Þat muntu finna, er þú flór mokar,
at þú eigi ert Án bogsveigir.
Þú ert brauðsveigir heldr en bogsveigir
ostasveigir en eigi * álmsveigir.
Muntu finna þat, er þú mokar flór, at þú ert eigi Án bogsveigir. Þú ert brauðsveigir, heldr en bogsveigir, ostasveigir, en eigi * álmsveigir.
You will find that out, when you muck out the floor, that you are not Án bogsveigir (‘Bow-bender’). You are a bread-bender rather than bow-bender, a cheese-bender, but not a bow-bender.

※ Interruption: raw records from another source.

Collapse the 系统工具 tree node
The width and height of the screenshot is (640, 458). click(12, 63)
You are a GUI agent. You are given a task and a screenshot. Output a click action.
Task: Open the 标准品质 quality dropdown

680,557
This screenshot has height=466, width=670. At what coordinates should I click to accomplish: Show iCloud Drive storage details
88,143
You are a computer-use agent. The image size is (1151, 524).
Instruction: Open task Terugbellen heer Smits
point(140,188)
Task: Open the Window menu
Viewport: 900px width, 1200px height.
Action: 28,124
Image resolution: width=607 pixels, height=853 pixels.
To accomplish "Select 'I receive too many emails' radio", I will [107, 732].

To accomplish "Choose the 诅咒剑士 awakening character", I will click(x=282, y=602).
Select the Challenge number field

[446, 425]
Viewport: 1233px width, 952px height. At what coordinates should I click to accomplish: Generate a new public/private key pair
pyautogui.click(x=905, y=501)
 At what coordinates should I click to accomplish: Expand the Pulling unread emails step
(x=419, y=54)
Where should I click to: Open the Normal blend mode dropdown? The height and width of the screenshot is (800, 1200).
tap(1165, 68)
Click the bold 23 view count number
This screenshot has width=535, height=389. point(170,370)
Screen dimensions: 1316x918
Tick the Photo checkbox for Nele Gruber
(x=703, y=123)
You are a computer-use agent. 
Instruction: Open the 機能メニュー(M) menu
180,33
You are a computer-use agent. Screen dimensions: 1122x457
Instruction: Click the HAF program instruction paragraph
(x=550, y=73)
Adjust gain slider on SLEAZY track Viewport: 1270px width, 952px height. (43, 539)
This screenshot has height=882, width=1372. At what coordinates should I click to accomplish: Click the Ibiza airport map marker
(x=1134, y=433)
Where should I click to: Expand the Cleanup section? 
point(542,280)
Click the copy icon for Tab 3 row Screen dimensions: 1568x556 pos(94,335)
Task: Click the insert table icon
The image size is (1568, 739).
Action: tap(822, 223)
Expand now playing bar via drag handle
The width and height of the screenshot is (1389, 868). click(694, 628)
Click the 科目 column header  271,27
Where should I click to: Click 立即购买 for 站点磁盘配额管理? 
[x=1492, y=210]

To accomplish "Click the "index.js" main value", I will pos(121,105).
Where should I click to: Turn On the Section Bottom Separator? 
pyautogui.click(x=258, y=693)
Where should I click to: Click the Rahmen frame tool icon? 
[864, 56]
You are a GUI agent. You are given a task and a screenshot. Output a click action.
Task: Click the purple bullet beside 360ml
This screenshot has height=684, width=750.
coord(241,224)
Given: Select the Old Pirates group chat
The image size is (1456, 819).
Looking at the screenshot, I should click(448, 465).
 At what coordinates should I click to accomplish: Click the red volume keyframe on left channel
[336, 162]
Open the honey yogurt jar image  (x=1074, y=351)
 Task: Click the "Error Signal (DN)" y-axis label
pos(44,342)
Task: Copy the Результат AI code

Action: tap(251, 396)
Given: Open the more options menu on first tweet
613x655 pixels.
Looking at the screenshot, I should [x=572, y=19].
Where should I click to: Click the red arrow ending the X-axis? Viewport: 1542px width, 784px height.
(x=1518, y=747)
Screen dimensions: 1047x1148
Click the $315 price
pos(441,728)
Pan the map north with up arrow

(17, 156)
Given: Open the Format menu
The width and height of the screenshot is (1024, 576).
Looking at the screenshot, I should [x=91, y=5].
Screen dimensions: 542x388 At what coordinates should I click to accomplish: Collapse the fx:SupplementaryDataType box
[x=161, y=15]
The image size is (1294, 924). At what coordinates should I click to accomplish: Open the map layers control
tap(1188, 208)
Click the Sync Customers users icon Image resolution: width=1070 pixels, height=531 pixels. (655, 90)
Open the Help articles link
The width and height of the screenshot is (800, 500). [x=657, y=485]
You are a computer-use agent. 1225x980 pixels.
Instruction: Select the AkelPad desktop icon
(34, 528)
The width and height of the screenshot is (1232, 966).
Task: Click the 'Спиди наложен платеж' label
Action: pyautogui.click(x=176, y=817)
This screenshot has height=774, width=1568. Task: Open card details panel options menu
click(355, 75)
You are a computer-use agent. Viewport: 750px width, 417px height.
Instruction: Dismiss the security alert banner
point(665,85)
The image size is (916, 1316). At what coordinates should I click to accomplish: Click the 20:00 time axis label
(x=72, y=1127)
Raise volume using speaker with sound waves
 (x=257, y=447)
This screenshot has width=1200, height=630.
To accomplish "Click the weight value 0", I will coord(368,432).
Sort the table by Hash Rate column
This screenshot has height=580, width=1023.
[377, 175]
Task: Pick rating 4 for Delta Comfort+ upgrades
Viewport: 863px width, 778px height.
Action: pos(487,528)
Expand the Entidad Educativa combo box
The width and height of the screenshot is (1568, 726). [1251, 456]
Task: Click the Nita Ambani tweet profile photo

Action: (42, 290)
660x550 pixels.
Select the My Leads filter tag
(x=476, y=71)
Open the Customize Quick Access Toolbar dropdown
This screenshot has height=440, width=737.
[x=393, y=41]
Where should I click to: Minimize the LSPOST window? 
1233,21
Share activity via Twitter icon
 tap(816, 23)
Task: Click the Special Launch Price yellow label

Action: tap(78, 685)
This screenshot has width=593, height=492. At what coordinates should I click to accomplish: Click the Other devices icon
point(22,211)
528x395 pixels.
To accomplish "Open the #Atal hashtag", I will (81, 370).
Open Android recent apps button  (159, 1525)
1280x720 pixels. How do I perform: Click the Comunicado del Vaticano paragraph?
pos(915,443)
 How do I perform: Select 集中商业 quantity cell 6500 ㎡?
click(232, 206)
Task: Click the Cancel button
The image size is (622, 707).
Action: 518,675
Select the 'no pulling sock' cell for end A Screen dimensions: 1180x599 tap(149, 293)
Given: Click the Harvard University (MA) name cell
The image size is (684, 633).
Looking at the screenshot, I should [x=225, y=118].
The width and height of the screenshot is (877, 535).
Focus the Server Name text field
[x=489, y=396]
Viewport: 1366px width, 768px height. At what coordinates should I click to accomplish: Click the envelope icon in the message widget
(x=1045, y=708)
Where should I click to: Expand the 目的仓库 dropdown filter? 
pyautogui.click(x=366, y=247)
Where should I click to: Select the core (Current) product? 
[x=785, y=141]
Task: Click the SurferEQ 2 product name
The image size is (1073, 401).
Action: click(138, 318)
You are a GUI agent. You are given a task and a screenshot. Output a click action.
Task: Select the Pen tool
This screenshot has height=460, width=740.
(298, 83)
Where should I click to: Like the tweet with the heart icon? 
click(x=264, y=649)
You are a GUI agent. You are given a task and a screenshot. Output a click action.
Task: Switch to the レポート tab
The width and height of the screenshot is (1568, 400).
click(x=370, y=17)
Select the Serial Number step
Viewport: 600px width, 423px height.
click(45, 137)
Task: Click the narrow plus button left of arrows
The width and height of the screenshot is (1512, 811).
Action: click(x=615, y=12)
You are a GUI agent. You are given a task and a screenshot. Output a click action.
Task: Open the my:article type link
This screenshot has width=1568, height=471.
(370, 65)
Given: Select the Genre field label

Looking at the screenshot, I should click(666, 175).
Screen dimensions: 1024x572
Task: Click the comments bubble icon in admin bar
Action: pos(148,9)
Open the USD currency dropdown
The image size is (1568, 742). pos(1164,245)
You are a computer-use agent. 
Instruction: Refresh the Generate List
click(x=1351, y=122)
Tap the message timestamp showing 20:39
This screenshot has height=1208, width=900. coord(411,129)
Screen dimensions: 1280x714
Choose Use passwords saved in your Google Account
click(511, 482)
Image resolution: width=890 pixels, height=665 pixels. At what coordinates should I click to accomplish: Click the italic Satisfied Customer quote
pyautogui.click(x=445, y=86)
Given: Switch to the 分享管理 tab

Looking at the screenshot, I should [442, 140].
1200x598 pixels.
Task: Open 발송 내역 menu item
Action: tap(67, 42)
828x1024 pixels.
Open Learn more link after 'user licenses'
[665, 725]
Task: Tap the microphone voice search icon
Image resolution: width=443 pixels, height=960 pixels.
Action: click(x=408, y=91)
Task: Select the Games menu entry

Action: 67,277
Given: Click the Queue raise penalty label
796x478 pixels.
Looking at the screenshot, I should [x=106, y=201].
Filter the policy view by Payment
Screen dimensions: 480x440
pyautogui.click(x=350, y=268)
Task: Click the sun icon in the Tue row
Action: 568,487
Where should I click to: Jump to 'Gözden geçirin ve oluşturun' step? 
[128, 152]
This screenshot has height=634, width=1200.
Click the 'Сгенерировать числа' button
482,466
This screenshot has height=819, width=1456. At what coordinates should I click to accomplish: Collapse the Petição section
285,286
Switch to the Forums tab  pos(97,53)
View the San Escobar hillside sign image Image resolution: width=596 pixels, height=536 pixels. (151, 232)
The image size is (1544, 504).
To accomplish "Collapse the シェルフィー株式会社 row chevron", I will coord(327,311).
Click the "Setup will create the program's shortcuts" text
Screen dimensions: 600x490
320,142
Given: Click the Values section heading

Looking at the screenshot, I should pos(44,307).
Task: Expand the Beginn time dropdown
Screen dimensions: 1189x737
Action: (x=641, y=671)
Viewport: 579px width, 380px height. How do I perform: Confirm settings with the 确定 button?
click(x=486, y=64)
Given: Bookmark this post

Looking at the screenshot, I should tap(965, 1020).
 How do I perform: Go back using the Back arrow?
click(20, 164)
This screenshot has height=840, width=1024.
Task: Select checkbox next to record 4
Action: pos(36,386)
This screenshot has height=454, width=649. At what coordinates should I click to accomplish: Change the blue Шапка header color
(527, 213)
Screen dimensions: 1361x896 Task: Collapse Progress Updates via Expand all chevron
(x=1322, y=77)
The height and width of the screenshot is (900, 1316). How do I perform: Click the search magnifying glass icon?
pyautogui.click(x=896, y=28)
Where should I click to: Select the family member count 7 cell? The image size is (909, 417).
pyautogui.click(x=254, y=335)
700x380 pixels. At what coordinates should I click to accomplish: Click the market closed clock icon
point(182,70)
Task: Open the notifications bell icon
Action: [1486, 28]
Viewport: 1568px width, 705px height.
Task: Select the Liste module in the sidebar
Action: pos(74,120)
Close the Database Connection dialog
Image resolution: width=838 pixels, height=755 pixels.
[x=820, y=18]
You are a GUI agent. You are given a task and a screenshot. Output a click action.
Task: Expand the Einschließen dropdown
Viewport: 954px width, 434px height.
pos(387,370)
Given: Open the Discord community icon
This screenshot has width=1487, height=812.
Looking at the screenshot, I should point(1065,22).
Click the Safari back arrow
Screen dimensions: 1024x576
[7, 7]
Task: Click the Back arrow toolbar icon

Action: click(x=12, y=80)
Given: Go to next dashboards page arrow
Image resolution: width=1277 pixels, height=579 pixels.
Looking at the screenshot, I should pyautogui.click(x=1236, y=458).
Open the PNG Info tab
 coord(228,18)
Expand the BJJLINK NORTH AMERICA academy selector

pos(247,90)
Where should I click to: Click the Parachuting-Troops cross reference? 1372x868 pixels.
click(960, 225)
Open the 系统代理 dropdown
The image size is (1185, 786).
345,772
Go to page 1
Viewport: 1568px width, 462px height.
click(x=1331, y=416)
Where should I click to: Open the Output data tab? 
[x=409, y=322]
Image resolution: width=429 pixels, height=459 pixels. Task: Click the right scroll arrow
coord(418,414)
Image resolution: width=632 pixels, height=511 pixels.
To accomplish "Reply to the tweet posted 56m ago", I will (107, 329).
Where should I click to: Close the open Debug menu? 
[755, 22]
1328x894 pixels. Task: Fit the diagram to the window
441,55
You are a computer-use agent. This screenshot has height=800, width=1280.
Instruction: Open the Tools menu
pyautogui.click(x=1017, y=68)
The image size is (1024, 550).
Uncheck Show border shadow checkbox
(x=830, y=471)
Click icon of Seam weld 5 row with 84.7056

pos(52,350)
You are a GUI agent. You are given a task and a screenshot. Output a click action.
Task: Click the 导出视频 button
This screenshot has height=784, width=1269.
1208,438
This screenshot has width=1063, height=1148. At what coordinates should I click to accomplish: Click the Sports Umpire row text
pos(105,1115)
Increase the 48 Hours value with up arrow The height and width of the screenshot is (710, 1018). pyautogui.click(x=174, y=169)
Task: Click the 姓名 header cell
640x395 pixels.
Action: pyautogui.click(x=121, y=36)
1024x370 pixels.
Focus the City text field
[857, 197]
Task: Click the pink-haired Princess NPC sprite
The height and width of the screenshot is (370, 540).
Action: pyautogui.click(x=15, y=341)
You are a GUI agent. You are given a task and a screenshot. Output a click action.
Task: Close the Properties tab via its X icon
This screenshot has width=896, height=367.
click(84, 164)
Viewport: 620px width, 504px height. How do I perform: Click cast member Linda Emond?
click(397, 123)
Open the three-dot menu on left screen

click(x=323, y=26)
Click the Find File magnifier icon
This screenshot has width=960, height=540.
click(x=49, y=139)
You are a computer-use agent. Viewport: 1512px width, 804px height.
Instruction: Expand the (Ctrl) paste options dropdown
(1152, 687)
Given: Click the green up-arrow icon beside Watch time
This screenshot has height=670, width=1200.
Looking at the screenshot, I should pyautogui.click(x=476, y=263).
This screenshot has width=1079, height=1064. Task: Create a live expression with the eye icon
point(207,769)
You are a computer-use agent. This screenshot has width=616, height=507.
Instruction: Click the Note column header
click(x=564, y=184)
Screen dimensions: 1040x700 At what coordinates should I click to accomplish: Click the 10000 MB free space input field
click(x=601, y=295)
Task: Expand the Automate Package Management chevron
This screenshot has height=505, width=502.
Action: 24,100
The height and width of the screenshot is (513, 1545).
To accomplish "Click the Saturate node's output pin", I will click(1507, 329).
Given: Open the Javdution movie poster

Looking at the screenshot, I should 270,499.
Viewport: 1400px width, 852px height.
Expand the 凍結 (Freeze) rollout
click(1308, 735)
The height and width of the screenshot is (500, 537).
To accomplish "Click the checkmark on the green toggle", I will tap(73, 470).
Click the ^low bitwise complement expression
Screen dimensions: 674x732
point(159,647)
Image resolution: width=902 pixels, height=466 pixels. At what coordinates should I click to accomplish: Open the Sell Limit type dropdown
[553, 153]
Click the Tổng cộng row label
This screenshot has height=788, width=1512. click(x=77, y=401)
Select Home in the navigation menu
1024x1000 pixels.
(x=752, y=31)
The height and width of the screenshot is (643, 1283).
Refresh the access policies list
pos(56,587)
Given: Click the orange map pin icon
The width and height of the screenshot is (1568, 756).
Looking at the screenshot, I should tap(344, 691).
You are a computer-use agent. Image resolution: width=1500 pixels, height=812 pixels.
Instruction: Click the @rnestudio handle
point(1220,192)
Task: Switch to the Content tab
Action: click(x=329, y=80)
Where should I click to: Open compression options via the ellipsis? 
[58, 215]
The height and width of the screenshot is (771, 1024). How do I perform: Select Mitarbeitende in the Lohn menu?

[2] er þú mokar flór ‘when you muck out the floor’: The word flórr (not used elsewhere in Old Norse poetry) designates the passageway in the middle of a cow barn between the two rows of stalls for the individual cows where their dung and urine collect (Valtýr Guðmundsson 1889, 135; Stigum and Kristján Eldjárn et al. 1959, 399-401). The verb moka ‘muck out, shovel, cleanse by shovelling’ occurs in Bjhít Lv 3/2, 4V (BjH 3), a derogatory lausavisa in which Bjǫrn says that his beloved Oddný told her husband ganga at moka kvíar innan ‘to go and muck out from inside the pens’; cf. BjH ch. 12 (ÍF 3, 140).